Yesterday the Australian Senate passed the much-anticipated Corporations Amendment (Crowd-sourced Funding) Bill 2016 (CSF Bill). This is big news for the startup community and equity funding platforms in Australia. It will allow retail investors the opportunity to share in a piece of the action within the Australian startup community.

Following a number of years of consultation, Australia will now finally join the likes of other countries which support crowd-sourced equity funding (CSF) such as the UK, Canada, USA and New Zealand.

What happened in Parliament yesterday?

Yesterday the CSF Bill was passed with one amendment: the cooling-off period has been pushed back out to five business days. This means that an investor may apply for a maximum of $10,000 per offer within a 12-month period and has an unconditional right to withdraw from a CSF offer within five business days of making an application (the CSF Bill had previously set a 48 hour cooling-off period).

The longer five business day cooling-off period had previously been criticised because it may create uncertainty for issuers and intermediaries about the amount raised via a CSF offer. We will need to wait and see whether the cooling-off period does in fact create unmanageable levels of uncertainty for issuers and intermediaries.

Not unexpectedly, there was one final push to expand the CSF regime by omitting the requirement for eligible CSF companies to be public companies. The ability for public companies only to access CSF has been a source of significant discontent during the journey of CSF in Australia. This amendment was not passed.

For a comprehensive overview of the CSF Bill see our previous alert here. The key features of the CSF Bill are also set out below.

What should we expect next?

The new CSF laws will commence on a date to be fixed by Proclamation and regardless, from September.

Considering the CSF regime is open to retail investors, we expect that ASIC will provide clear regulatory and compliance guidance. We expect ASIC will release their guidance notes in the coming months in preparation for CSF to roll out across Australia.

CSF intermediaries

Of particular interest is the fact that under the CSF regime, all CSF offers must be made through a ‘CSF intermediary’ [1]. A ‘CSF intermediary’ is a financial services licensee whose licence expressly authorises the licensee to provide a crowd funding service’[2]. CSF intermediaries will need an Australian Financial Services Licence (AFSL) to operate a CSF platform.

The new laws set out other obligations and requirements for CSF intermediaries such as:

  • gatekeeper obligations; [3]
  • maintaining open communication channels about the offer while the offer is open or suspended; and
  • disclosure requirements as to the financial interest (including fees charged) the CSF intermediary (or any associate of the CSF intermediary) has or expects to acquire in the issuer. [4]

We look forward to the specific guidance ASIC releases for CSF intermediaries.

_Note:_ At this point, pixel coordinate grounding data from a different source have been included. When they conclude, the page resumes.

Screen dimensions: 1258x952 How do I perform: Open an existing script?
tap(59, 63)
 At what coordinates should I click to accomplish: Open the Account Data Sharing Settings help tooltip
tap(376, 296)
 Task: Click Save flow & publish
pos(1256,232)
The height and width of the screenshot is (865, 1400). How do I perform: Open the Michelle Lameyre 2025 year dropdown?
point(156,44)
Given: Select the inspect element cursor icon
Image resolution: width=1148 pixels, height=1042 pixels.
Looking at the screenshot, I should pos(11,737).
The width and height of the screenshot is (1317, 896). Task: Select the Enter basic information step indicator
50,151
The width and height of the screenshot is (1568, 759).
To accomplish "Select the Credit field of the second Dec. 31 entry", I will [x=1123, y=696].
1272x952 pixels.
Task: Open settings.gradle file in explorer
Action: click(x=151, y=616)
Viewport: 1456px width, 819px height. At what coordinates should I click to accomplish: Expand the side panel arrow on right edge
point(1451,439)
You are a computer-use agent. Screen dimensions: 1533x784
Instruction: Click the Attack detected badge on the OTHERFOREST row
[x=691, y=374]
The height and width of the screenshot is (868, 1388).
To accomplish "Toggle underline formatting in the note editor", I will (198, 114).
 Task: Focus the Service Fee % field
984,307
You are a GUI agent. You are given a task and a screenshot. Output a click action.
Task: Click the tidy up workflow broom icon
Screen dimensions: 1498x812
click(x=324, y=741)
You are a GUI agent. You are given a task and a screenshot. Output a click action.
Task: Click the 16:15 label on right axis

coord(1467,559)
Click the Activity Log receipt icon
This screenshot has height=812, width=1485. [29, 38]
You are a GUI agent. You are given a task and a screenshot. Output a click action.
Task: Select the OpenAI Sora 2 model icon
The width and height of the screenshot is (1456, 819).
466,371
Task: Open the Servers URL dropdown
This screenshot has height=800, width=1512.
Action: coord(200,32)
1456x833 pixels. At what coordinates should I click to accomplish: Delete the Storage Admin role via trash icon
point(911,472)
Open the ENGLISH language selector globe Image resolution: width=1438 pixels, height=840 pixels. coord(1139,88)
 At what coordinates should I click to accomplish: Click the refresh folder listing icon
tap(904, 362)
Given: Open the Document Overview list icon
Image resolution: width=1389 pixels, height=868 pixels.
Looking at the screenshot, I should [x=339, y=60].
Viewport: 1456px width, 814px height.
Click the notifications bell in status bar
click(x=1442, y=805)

Recap of key features of CSF Bill

The main features of the CSF Bill are as follows:

  • the CSF framework will be available to unlisted Australian public companies with consolidated gross assets and consolidated annual revenue of less than $25 million each;
  • there will be an ‘issuer cap’ allowing an entity to raise up to $5 million in any 12-month period;
  • a CSF offer must be made via the ‘platform’ of a CSF intermediary. A CSF intermediary must hold an AFSL under which it is expressly authorised to provide a crowd funding service;
  • in order to make a CSF offer, an entity must publish a tailored CSF offer document on the platform of a single CSF intermediary and all applications and application monies are to be handled by the intermediary;
  • all offers must be closed within three months (if not stated to close earlier);
  • a retail investor may apply for a maximum of $10,000 per offer within a 12-month period and has an unconditional right to withdraw from a CSF offer within five business days of making an application;
  • there are a number of additional investor protections built into the CSF Bill including prohibitions on the provision of financial assistance for investment in a CSF offer by either the issuer or its related parties and the CSF intermediary hosting the offer and any of its associates, requirements to accept a risk acknowledgement prior to submission of a CSF application and limitations on advertisements in relation to a CSF offer;
  • the CSF Bill contains provisions regarding defective CSF offer documents which subject the intermediary, the issuer and other entities or persons responsible for the offer document to civil and criminal liability; and
  • a number of corporate governance and reporting concessions are available to eligible companies for a maximum of five years from registration as, or conversion to, a public company that intends to utilise CSF at the time they are registered. These concessions include an exemption from the annual general meeting requirement and the option to provide only online financial reports to shareholders. Additionally the company is not required to appoint an auditor for the five year period or until the company has raised more than $1 million from CSF offers or other offers requiring disclosure at any time.